MOSUL: The Iraqi policeman wept beside his convoy, stopped in a village near the front line.

For two years he had prayed he would again see the family he had left behind when his village near Mosul was overrun by Islamic State while he was off on deployment. Now, as a member of the national police force, he was personally participating in the assault to repel the fighters from the area.

Last week he learned from other advancing Iraqi forces who reached his home village that they had arrived too late to protect his family. Fleeing militants had taken them hostage and were bringing them deeper towards Mosul to use as human shields.

“I can’t describe the feeling,” said the policeman with a neatly trimmed moustache, his voice breaking. He asked that his name and village not be identified to protect the family members still in the hands of the fighters.

“I’m afraid they will keep pulling them back from village to village until they get to Mosul. And then they will disappear.”

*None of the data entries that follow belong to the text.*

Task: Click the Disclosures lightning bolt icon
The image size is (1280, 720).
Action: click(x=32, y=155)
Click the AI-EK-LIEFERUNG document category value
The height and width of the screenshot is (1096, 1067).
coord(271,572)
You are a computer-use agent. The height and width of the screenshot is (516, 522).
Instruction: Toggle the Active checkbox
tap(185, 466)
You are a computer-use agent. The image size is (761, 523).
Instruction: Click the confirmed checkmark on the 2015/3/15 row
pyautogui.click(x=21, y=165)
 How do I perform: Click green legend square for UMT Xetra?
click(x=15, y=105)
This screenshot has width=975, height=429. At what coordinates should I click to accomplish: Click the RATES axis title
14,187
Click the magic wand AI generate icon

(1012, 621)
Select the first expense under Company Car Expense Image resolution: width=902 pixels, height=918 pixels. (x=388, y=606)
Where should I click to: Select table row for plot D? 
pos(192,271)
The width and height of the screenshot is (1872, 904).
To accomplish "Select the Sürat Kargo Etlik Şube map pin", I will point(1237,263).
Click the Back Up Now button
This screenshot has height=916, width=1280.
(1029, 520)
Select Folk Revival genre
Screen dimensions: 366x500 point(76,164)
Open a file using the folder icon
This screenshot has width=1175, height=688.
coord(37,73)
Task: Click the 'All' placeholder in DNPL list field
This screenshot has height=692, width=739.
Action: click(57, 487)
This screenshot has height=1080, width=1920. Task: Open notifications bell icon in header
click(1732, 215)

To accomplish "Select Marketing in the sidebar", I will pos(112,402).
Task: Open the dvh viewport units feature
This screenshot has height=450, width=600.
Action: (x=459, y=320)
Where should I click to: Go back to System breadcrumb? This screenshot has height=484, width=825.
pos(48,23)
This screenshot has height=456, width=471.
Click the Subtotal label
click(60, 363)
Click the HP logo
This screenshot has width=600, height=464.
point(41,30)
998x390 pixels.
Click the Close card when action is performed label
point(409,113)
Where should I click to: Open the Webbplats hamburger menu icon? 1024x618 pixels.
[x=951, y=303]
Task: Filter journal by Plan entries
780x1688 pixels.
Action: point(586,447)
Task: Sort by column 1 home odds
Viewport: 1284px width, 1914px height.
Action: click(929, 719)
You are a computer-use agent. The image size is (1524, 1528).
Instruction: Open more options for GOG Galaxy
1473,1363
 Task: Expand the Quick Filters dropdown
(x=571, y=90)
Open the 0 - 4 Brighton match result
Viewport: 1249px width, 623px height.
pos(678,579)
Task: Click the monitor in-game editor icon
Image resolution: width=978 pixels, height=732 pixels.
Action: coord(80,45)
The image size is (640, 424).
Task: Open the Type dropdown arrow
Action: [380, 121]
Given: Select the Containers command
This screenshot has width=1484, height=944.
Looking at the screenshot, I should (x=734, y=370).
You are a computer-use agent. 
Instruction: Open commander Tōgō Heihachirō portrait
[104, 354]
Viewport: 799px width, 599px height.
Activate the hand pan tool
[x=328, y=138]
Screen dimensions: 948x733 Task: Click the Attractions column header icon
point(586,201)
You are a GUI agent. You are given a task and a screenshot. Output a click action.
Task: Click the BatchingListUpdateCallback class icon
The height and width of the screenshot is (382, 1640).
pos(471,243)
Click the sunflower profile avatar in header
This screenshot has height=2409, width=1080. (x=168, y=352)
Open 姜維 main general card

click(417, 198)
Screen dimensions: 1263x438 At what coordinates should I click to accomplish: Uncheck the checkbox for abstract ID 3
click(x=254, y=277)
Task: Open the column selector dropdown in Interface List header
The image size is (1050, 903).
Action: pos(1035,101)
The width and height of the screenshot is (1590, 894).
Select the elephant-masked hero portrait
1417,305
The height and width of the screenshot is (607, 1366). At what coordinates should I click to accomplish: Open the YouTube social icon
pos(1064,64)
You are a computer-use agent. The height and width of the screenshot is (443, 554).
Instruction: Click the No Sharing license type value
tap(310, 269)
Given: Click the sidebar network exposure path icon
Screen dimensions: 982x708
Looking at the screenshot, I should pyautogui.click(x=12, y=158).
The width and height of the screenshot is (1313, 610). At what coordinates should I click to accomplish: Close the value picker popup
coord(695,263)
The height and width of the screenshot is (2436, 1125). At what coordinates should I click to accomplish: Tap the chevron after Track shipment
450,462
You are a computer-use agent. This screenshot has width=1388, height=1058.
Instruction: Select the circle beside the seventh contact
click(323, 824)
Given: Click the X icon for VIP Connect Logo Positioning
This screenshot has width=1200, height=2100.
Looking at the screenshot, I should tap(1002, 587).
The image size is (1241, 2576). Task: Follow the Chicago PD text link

  As Iraqi forces have pressed forward in the assault of Islamic State's last major stronghold in the country, they have encountered mounting evidence that the fighters are taking civilians to use as human shields.

“Daesh tried to take us as human shields but we escaped,” said Mahmoud Ali Khalaf, 41, in Nana, a village the fighters had abandoned as they fled towards front lines now located a 20 minute drive away. “They were taking us to Mosul as protection for them.”

 Khalaf’s brother was shot and killed by Islamic State when he tried to escape last Friday, Khalaf said.

The battle for Mosul, mounted by 50,000 government troops, Kurdish fighters, police and volunteers, is expected to be the biggest ground assault in Iraq since the 2003 U.S.-led invasion.

The United Nations says as many as 1 million people could be suddenly uprooted, requiring the world's largest humanitarian relief operation.

The U.N. human rights office said on Tuesday it had preliminary reports about scores of killings by Islamic State around Mosul in the past week, as well as new information reinforcing the belief that fighters were holding people as human shields.